DATA TO USE =>

* * * *

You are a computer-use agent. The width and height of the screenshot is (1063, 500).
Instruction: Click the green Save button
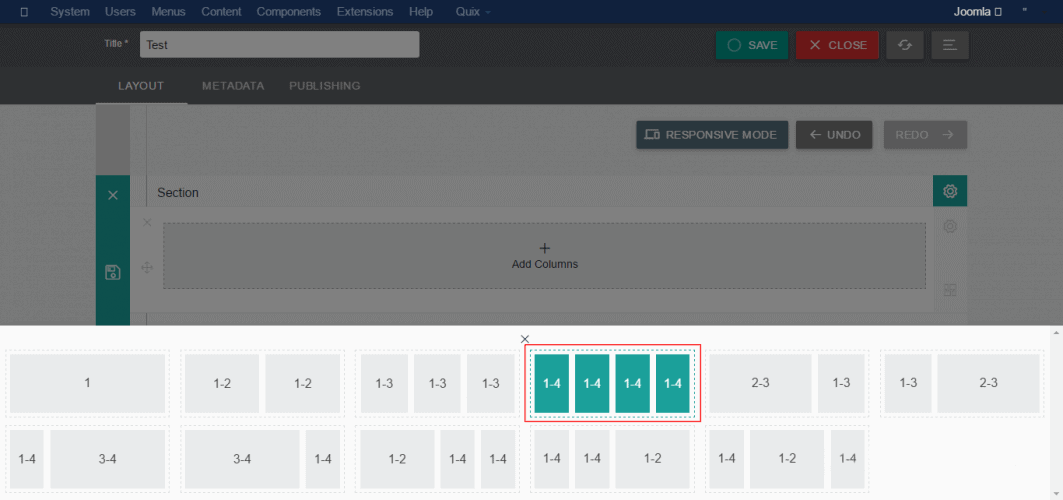pos(752,45)
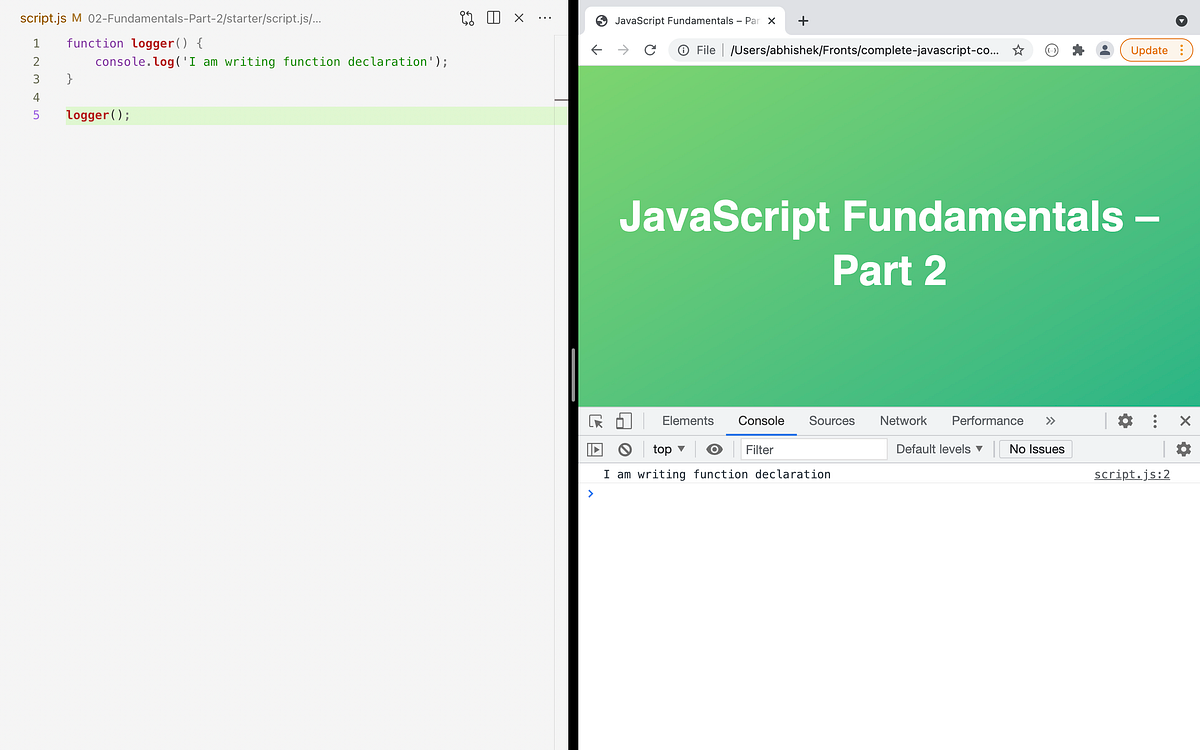Clear the console using the clear icon
1200x750 pixels.
coord(624,449)
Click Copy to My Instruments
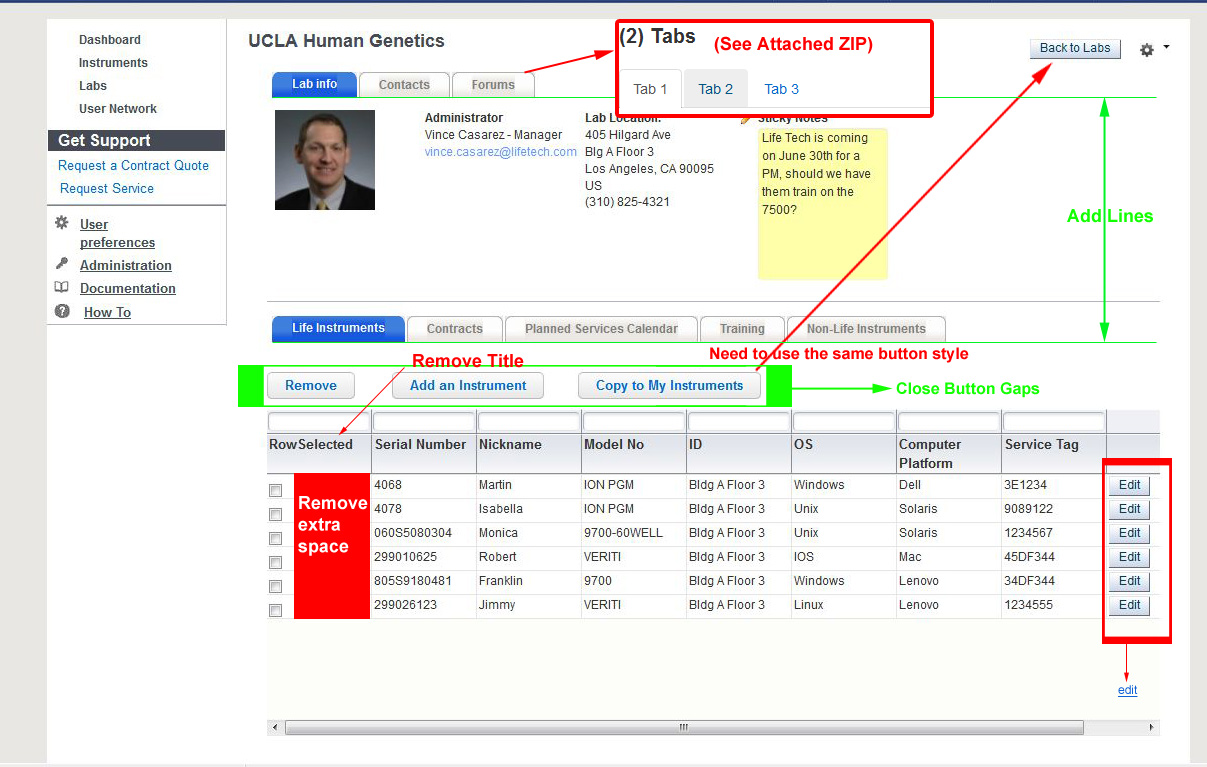 click(x=669, y=385)
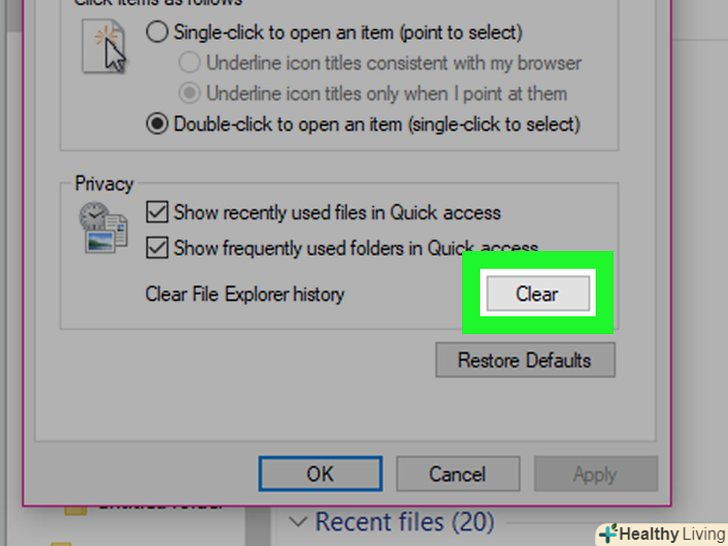Click the Privacy group label
The height and width of the screenshot is (546, 728).
click(104, 184)
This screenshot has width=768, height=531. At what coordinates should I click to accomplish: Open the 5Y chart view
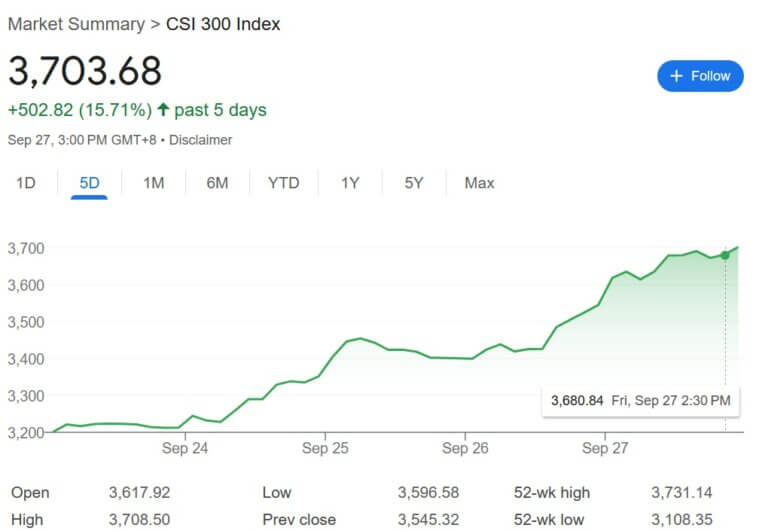pos(414,183)
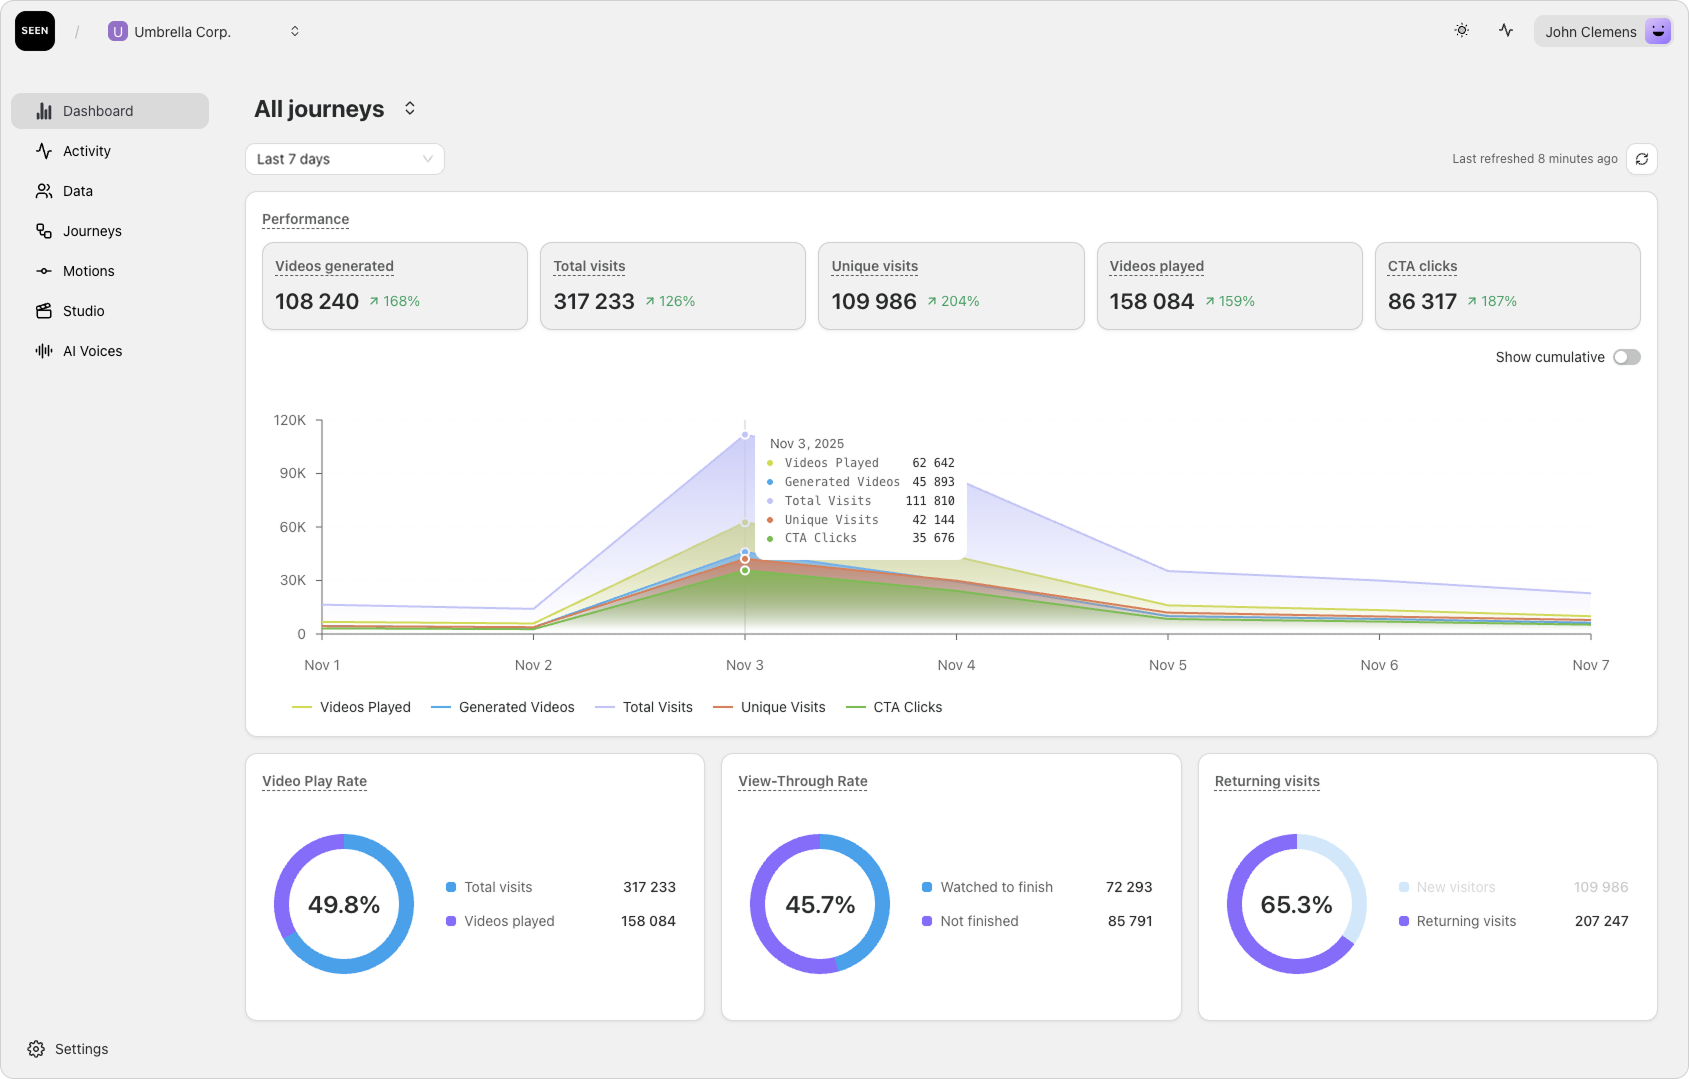Click the refresh data icon button
This screenshot has width=1689, height=1079.
(1642, 159)
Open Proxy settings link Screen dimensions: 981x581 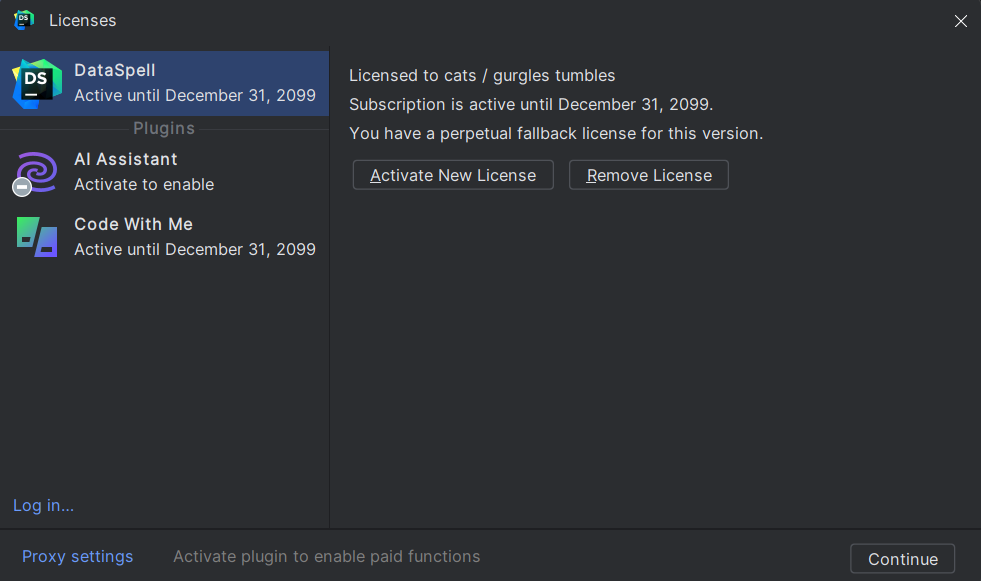pyautogui.click(x=78, y=557)
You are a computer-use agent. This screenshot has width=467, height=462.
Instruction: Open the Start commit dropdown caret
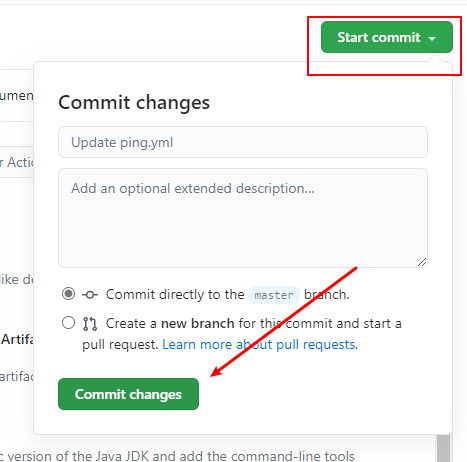coord(432,39)
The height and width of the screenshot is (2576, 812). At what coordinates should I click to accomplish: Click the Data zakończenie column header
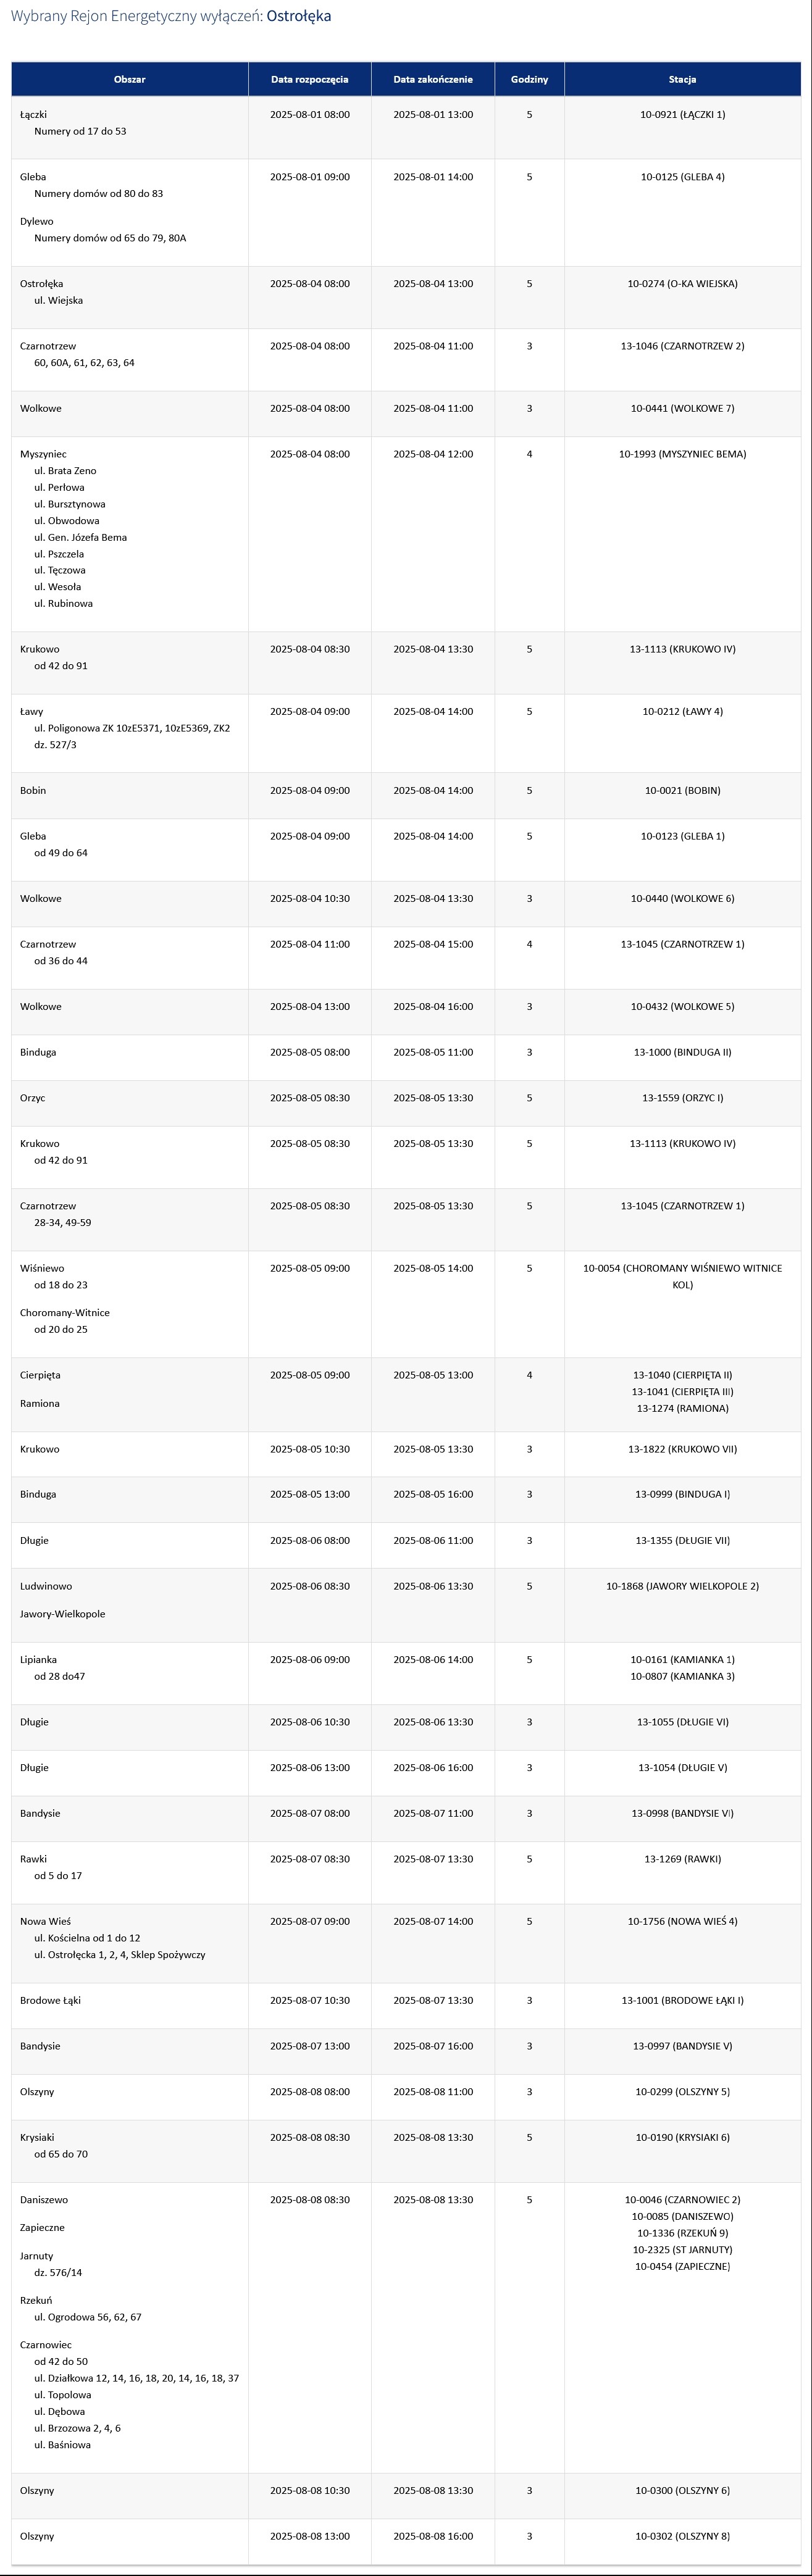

* * * *

INSTRUCTIONS TO FOLLOW =>
In the listing above, locate each line with "agent" and copy it.

ANSWER FOR THIS EXERCISE =>
You are a computer-use agent. The width and height of the screenshot is (1063, 500).
You are a computer-use agent. This screenshot has width=467, height=462.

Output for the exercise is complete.